Task brief | Using the garden planting notes below, decide whether each statement agrees with the text, and give yes or no along with the deciding words quoted from it. (a) The Bushy cucumber variety has a season short enough for direct sowing. (b) Direct-sown summer squash gave a good harvest last year. (c) The crops in the last category would be started indoors in early April.

----- Exercise passage -----

Herbs – caraway. I honestly don’t know how many plants I’d need to grow for our needs. We’d be growing them for their seed, and I have no idea how many they tend to produce. Will have to research that.
Cucumbers – we have three varieties to choose from; Eureka, which is dual purpose pickling or slicing variety, Lemon and Bushy. The Bushy variety is good for pickling and has such a short season, they could easily be direct sown. Where I intend to grow them doesn’t have room for a lot of plants, though they will be trellised, which will allow for slightly denser spacing. I’m thinking of doing the Lemon cucumber for sure, then maybe the Eureka. We’ve grown those in the past and they did surprisingly well under that year’s growing conditions and their location.
This last category is of things that, in theory, I can direct sow, but I would rather start indoors, given our past garden history. These would be started in mid May.
Pumpkin – maybe. I’m still on the fence about trying the “Cinderella” pumpkin seeds I got. If so, I’d be shooting for 2-4 plants.
Herbs – borage. I might just direct sow these. Or I could try both starting indoors and direct sowing. I’ve been warned that they can self seed and spread easily, so I would want to treat them like a perennial and find a place where I can allow them to self seed.
Winter squash – along with wanting to try the rare Arikara variety again, because I want to save seeds, we have the new varieties I want to try. Golden Hubbard, Black Futsu, Butterneck and Gill’s Golden Pippin. If I start 3 or 4 of each, that makes for 15-20 plants in total. Will I even have enough space for so many, and still leave room for the direct sown crops I’m planning on? The goal with these is to have plenty for winter storage, so I would want to have quite a lot. With starting these so much closer to our last frost date, and pre-germinating them, I shouldn’t have to do any potting up at all, if I use my deep cell trays or Red Solo cups right from the start.
Summer squash – I’ll be selecting from all new varieties this year, which includes Yellow Scallop, Green Scallop Bennings, Early Prolific Straightneck and Lemon. Last year, we tried direct sowing our summer squash and got next to nothing, so I want to go back to starting them indoors. We love our summer squash, so I’d probably shoot for 8 -12 plants in total. If I want to try all four varieties, that’s only 2 or 3 plants each. Which would be enough – unless something kills them, or they just don’t thrive. The last few years, summer squash has not done well for us, so I’d rather have more, in hopes to get at least something! By the time we would be starting these, I should have a better idea of what space will have and can decide then.

----- Provided data -----

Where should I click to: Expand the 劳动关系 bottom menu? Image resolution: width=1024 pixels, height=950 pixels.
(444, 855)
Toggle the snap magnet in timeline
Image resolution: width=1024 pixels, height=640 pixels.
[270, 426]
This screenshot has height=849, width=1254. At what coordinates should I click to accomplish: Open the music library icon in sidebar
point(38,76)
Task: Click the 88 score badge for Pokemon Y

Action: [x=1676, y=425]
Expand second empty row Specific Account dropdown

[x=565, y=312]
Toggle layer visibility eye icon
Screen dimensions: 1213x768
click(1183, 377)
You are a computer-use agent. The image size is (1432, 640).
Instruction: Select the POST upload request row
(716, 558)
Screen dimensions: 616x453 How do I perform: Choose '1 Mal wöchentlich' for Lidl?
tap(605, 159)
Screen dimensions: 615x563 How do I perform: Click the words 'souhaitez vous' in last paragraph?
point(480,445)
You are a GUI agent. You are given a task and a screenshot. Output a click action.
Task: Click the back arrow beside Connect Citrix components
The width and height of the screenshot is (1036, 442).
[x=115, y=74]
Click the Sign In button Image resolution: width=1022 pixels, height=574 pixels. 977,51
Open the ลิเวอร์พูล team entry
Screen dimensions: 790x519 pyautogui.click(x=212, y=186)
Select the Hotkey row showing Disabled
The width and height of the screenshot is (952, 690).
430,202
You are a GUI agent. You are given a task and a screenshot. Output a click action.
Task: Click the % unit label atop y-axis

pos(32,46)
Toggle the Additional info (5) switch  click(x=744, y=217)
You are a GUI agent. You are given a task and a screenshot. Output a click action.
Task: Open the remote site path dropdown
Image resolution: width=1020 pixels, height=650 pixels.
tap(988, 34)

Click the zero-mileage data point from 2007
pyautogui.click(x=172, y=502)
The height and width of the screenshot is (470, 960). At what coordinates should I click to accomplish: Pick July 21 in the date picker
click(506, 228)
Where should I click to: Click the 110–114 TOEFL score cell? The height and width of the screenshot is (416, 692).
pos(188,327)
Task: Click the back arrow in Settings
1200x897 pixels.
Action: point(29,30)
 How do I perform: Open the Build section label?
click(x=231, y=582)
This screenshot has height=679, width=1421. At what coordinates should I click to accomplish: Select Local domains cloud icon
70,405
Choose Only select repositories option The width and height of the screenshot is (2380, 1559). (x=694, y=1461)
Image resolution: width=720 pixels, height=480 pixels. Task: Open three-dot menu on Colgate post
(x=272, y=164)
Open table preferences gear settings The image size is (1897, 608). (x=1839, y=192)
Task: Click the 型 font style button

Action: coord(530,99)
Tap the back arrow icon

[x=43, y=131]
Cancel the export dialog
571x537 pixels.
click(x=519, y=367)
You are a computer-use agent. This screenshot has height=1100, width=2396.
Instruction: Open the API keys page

-----

Answer box |
(a) Yes: "The Bushy variety is good for pickling and has such a short season, they could easily be direct sown."
(b) No: "Last year, we tried direct sowing our summer squash and got next to nothing"
(c) No: "These would be started in mid May."